Subclinical mastitis in small ruminants is most effectively treated by infusing antibiotics into the mammary glands at dry-off/weaning. Antibiotic products labeled for dairy cows are used. Antibiotic infusion at dry-off/weaning significantly increases cure rate compared with spontaneous cure. Antibiotic infusion at dry-off/weaning also reduces the incidence of new intramammary infections at parturition and the prevalence of intramammary infection throughout lactation, and results in lower SCC and higher milk yield.481,486,487 There appears to be little difference in efficacy between a full dose of antibiotic and a half dose, so producers typically split one antibiotic tube between two udder halves.

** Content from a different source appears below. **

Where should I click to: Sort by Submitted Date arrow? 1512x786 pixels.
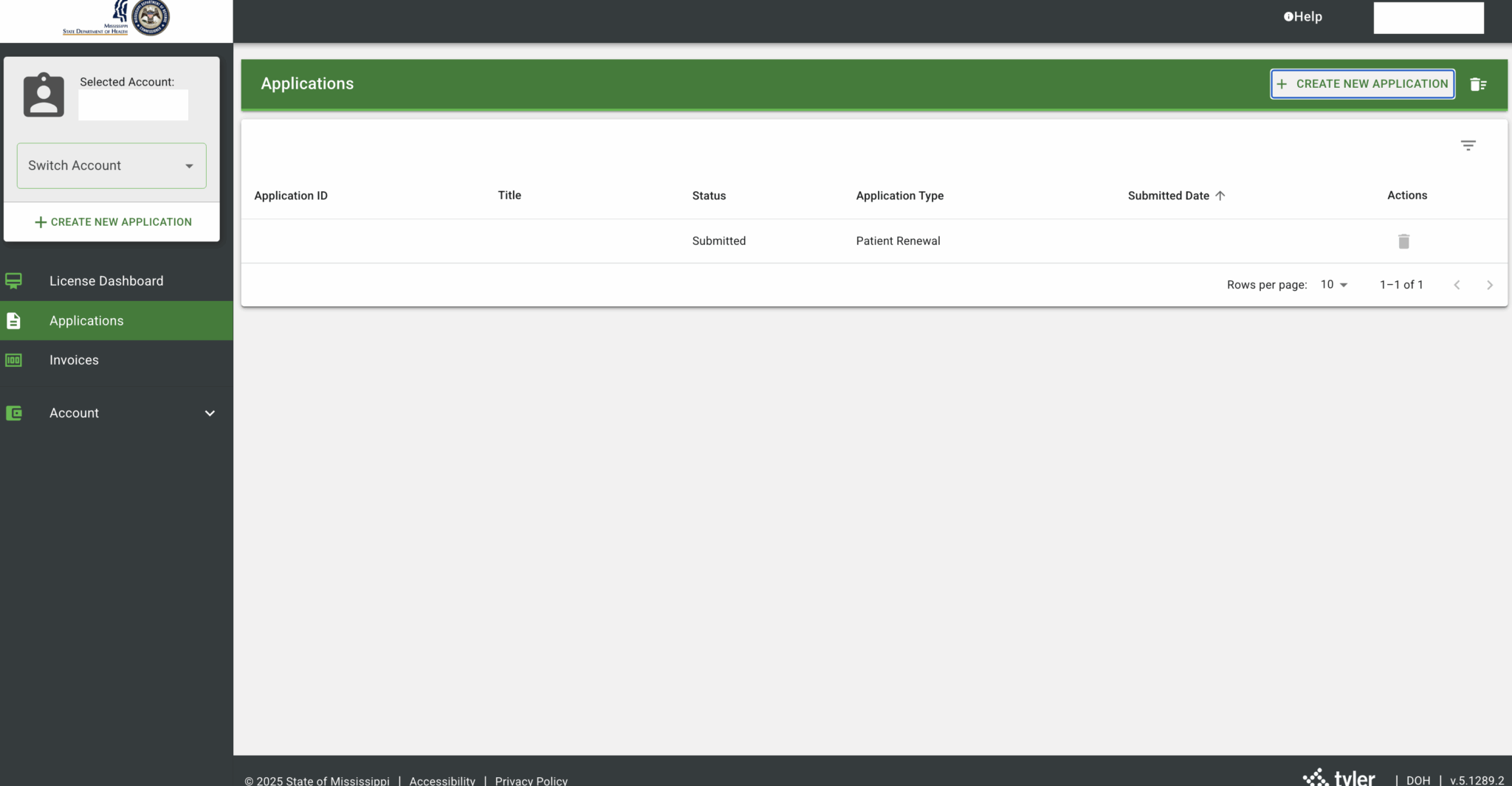coord(1220,196)
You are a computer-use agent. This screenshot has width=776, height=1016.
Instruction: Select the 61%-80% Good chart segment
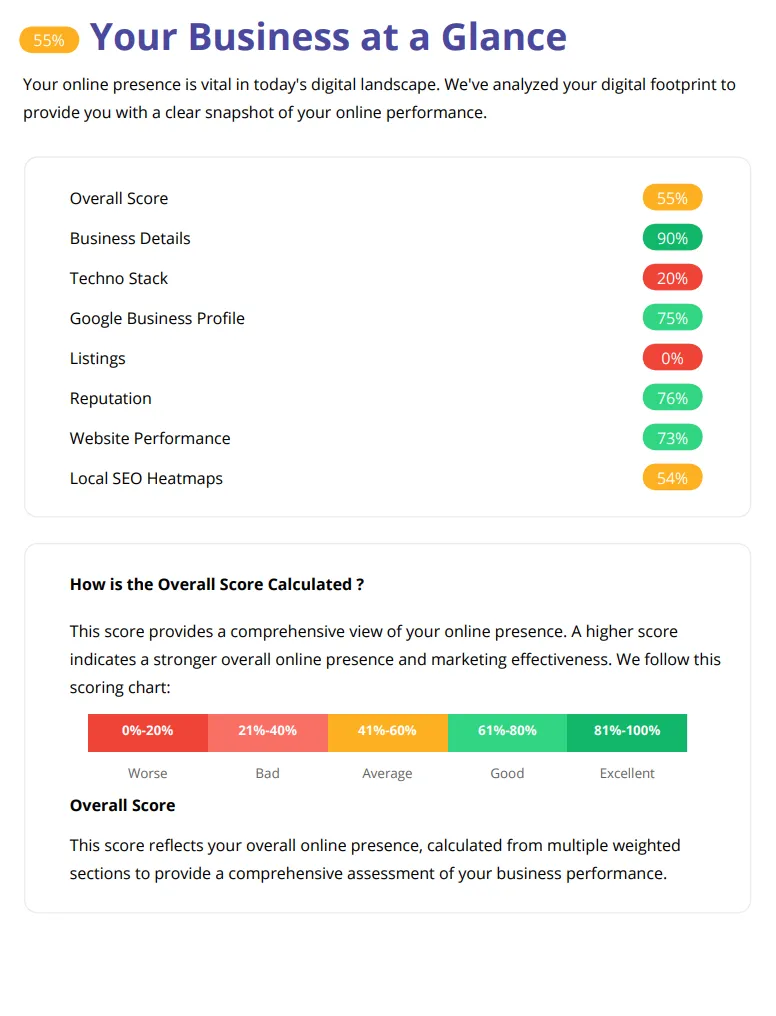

When this is done, the cannula should be swabbed with alcohol before inserting it into the second gland.486 As in cattle, inadequate disinfection of the teat or poor intramammary infusion technique in sheep and goats can lead to opportunistic intramammary infections. Withholding times for milk and meat must be extended and milk tested for antibiotic residues after parturition if it is to be sold for human consumption. The risk of antibiotic residues by 5 to 7 days after lambing appears to be negligible.481

Other mastitis control measures for small ruminants include culling of chronically infected animals, hygienic housing conditions, and good premilking udder hygiene practices. Contagious ecthyma control will reduce the risk of teat lesions and secondary mastitis. Identification and removal of milk-robbing lambs may reduce spread of pathogens from teat to teat. Control measures for contagious mastitis in dairy cows are recommended for dairy sheep and goats; these include postmilking germicidal teat dipping and use of gloves and individual towels when preparing teats for milking. Apparently healthy goats can carry pathogenic Mycoplasma species in their external ear canals, often in conjunction with ear mites,488 but the importance of the ear as reservoir for Mycoplasma mastitis is uncertain.489

Heritability of SCS in sheep is .10 to .15, with a negative genetic correlation (−0.35 to −0.11) between SCS and milk yield. Genetic selection for mastitis resistance is practiced in certain breeds in some countries.459 Identification of regions of the ovine genome involved in mastitis resistance has led to use of quantitative trait loci programs for genetic selection in some countries.459

Retroviral Mastitis

Retroviral (lentiviral) infections in sheep (ovine progressive pneumonia, maedi-visna)490 and goats (caprine arthritis-encephalitis)491,492 can cause interstitial mastitis. Mammary glands become diffusely and homogenously firm, and milk production declines. Viral infection results in an interstitial accumulation of lymphocytes in the mammary gland. The SCC of seropositive (presumptively infected) goats is higher than the SCC of seronegative goats, but not as high as with bacterial intramammary infection.492 The increase in SCC in seropositive goats may be caused by an increase in mononuclear cells in the milk or a reduction in milk yield. In contrast, retroviral infection in sheep appears to have little effect on SCC.

Retroviral mastitis should be suspected when the udder is firm but not inflamed and the milk appears normal. A positive serologic test result and other signs of retroviral infection (chronic weight loss, increased respiratory effort, arthritis) support the diagnosis. There is no effective treatment for retroviral mastitis, so affected animals must be culled. Feeding colostrum or milk from affected animals to their offspring can transmit the infection.